## Short task:
Reproduce the data unchanged, starting at the line with "You are a GUI" and ending with the line with "pyautogui.click(x=1233, y=694)", both lines included.

## Dataset excerpts:
* Start *

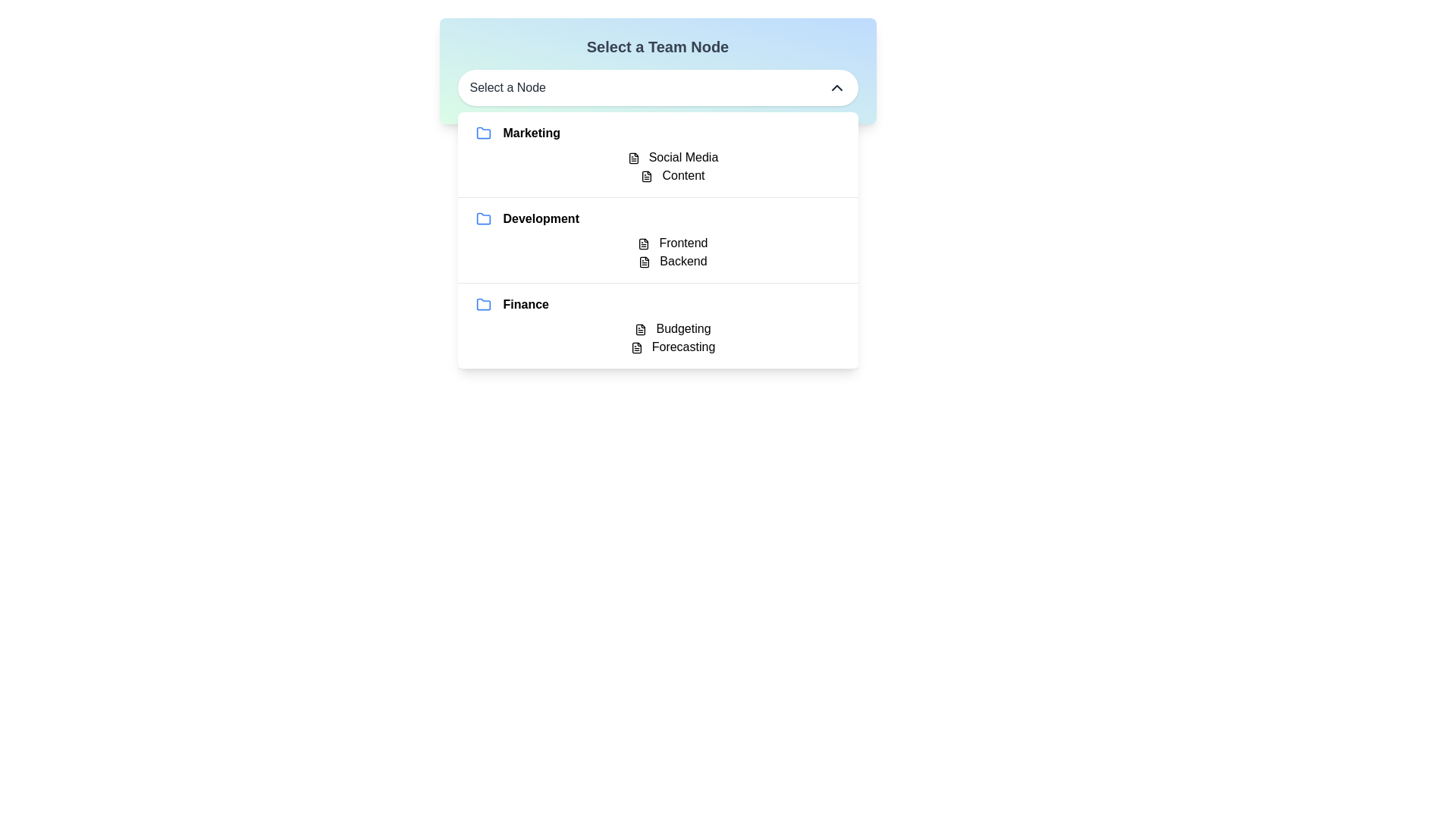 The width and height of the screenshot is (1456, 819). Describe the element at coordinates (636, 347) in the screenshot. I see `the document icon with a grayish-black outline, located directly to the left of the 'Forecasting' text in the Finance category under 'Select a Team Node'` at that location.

* End *
* Start *

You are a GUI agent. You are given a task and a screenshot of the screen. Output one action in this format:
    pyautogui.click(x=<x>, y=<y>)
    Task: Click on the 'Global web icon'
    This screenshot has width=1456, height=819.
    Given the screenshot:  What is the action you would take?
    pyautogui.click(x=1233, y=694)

* End *

## Result for this task:
You are a GUI agent. You are given a task and a screenshot of the screen. Output one action in this format:
    pyautogui.click(x=<x>, y=<y>)
    Task: Click on the 'Global web icon'
    This screenshot has width=1456, height=819.
    Given the screenshot:  What is the action you would take?
    pyautogui.click(x=1233, y=694)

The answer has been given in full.